Problem description: Within the material below, transcribe exactly the lines from the one holding "Given: Disable the NGINX Ingress checkbox" through the one holding "Given: Share article", keeping both ends and skipping the rest.
=== Begin Enclosure ===
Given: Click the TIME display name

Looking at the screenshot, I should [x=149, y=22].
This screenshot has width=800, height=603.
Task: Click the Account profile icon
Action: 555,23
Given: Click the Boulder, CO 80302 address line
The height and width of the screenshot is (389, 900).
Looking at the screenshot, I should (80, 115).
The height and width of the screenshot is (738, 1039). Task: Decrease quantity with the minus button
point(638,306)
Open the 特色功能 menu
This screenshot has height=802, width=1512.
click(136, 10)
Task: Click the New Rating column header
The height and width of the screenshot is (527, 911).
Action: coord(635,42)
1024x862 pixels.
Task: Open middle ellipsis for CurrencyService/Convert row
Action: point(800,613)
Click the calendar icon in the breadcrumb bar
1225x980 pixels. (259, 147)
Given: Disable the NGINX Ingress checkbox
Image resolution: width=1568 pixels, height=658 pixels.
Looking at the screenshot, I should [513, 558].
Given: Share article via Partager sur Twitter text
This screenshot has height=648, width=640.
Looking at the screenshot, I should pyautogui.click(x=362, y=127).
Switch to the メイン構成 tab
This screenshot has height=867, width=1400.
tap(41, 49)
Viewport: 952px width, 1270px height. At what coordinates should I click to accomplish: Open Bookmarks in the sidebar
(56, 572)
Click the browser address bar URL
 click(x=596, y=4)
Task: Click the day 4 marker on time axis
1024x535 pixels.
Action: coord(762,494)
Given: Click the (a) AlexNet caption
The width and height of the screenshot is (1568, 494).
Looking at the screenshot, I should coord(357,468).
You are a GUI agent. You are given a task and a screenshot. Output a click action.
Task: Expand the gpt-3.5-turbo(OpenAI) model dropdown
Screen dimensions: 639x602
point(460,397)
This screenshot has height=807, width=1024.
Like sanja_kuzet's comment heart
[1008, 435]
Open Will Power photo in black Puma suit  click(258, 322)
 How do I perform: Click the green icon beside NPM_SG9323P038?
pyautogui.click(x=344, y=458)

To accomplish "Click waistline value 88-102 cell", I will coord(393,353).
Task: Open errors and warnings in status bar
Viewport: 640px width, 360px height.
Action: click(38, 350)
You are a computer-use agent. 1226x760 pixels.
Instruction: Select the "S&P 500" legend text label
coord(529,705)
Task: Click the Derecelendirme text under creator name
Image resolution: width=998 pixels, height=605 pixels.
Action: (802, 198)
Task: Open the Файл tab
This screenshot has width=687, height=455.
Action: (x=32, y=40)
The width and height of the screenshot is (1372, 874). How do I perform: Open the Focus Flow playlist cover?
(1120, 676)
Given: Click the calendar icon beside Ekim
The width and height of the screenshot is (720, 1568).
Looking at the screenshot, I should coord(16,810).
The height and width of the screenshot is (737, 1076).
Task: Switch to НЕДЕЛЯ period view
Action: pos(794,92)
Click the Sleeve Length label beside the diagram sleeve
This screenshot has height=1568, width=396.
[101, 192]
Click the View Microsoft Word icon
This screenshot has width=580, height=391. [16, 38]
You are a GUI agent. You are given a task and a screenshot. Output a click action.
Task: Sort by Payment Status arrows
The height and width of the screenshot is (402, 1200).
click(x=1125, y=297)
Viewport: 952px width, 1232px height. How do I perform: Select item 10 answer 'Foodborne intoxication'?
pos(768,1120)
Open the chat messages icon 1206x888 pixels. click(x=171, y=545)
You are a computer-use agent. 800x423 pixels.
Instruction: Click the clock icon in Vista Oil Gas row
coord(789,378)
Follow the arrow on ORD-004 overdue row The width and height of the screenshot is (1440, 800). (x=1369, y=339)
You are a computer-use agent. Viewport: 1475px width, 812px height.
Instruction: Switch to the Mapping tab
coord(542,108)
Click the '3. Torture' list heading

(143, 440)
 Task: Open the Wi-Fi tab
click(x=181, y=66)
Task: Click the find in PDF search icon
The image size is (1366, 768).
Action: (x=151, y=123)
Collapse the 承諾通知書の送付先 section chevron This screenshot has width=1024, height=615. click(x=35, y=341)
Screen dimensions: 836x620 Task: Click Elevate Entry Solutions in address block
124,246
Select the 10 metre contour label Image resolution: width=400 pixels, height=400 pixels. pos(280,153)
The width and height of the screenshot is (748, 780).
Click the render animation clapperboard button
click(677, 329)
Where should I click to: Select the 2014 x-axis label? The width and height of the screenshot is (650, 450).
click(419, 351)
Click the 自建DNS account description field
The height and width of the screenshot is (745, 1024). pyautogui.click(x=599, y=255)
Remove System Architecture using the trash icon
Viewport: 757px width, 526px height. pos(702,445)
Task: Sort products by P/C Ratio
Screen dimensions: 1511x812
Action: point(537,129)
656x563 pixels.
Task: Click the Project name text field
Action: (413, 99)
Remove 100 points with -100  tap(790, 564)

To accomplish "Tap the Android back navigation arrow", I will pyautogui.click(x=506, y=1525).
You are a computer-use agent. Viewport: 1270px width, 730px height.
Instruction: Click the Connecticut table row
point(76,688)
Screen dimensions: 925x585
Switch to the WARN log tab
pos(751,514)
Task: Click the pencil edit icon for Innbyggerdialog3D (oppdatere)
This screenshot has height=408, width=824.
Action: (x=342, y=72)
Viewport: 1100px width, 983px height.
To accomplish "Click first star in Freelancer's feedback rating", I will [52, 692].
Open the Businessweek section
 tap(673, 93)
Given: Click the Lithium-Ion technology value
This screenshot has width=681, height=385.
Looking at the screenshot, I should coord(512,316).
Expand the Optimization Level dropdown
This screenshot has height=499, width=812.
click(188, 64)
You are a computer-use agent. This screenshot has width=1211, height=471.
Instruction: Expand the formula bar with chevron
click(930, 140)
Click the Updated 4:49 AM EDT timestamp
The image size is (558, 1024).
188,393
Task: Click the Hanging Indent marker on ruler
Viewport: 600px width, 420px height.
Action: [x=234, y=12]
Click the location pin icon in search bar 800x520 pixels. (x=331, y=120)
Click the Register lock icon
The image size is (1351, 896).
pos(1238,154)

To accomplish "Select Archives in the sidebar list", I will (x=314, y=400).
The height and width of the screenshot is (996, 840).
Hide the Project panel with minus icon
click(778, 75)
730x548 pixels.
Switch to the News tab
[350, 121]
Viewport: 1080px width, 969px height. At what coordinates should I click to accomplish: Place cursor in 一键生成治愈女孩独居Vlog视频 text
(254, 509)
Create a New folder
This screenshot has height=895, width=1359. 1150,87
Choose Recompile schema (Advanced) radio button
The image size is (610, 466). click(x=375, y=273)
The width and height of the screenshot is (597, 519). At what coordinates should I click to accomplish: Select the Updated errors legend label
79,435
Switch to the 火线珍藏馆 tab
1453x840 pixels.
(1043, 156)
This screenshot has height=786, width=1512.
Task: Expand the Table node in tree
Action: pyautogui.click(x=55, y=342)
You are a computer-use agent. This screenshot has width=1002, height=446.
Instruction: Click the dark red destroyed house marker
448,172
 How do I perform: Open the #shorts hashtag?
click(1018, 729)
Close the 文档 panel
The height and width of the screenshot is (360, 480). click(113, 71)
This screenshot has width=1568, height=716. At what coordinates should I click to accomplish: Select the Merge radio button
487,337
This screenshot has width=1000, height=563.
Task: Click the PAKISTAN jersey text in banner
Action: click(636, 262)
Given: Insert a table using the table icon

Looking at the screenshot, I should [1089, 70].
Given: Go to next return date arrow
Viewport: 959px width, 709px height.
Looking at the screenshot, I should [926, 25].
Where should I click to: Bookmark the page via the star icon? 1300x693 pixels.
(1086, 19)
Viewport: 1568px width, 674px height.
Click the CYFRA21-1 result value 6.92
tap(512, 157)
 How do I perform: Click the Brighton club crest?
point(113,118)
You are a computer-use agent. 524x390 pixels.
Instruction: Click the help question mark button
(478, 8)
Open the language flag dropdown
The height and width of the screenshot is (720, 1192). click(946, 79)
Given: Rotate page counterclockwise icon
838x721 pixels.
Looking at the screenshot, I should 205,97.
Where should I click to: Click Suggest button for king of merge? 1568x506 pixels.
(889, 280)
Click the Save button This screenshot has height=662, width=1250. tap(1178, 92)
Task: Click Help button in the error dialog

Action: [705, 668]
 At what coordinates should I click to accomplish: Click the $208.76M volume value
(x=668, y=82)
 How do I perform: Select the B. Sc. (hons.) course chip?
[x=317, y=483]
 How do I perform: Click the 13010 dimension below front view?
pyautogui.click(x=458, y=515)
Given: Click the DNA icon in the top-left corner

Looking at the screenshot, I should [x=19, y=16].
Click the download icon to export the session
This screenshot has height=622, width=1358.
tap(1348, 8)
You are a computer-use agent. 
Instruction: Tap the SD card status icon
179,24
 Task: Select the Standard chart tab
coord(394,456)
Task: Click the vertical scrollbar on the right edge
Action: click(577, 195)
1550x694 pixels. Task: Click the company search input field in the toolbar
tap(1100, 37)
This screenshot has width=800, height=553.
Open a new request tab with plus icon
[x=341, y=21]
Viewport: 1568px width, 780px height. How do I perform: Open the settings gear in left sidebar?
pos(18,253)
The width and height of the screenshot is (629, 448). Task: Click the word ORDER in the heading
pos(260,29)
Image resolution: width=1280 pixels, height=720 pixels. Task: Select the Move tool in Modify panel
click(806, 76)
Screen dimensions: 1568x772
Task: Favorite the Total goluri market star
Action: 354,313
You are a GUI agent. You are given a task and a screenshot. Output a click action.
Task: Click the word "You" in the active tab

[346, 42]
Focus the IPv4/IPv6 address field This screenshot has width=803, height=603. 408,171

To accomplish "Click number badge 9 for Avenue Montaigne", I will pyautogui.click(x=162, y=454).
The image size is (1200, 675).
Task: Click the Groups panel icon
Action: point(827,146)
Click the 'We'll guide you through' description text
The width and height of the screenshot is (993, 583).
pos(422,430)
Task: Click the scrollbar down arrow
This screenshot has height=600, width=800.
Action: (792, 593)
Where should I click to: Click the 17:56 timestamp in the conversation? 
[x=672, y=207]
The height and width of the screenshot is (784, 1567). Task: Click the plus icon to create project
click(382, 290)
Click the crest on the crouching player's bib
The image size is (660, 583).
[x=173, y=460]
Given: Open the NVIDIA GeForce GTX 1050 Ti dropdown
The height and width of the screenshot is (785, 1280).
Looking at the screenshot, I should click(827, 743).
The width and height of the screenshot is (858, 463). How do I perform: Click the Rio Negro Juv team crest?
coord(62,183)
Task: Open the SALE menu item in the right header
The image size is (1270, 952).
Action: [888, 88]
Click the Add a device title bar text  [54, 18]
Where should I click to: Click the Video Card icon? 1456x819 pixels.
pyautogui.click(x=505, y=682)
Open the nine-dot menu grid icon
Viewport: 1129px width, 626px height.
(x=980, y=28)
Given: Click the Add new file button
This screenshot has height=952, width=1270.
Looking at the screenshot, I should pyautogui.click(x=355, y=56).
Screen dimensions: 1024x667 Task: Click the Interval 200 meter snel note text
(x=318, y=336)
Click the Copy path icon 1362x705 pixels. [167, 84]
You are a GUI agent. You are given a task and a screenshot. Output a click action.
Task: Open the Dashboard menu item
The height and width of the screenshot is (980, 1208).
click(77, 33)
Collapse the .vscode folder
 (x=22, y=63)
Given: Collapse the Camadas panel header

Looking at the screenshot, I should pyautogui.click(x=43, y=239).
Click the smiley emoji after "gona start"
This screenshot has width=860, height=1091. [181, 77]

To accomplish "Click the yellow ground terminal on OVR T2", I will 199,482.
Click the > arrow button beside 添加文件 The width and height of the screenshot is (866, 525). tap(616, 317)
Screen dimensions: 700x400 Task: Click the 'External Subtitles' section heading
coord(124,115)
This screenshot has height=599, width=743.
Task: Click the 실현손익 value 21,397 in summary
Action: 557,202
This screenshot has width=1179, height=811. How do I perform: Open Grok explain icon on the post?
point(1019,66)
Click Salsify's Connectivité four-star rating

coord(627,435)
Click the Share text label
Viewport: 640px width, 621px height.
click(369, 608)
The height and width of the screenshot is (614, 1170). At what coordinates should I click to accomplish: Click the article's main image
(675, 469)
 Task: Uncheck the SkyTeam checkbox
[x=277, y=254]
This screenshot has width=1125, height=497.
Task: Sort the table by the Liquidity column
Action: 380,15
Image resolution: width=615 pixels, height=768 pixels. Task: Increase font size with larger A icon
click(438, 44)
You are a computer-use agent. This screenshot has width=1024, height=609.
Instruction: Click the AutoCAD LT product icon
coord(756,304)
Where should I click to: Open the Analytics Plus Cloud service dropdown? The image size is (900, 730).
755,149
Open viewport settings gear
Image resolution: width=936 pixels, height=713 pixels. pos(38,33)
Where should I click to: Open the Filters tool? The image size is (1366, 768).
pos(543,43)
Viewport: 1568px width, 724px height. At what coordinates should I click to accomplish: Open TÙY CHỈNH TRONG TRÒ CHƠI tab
=== End Enclosure ===
Result for this exercise:
Given: Disable the NGINX Ingress checkbox
Image resolution: width=1568 pixels, height=658 pixels.
Looking at the screenshot, I should [513, 558].
Given: Share article via Partager sur Twitter text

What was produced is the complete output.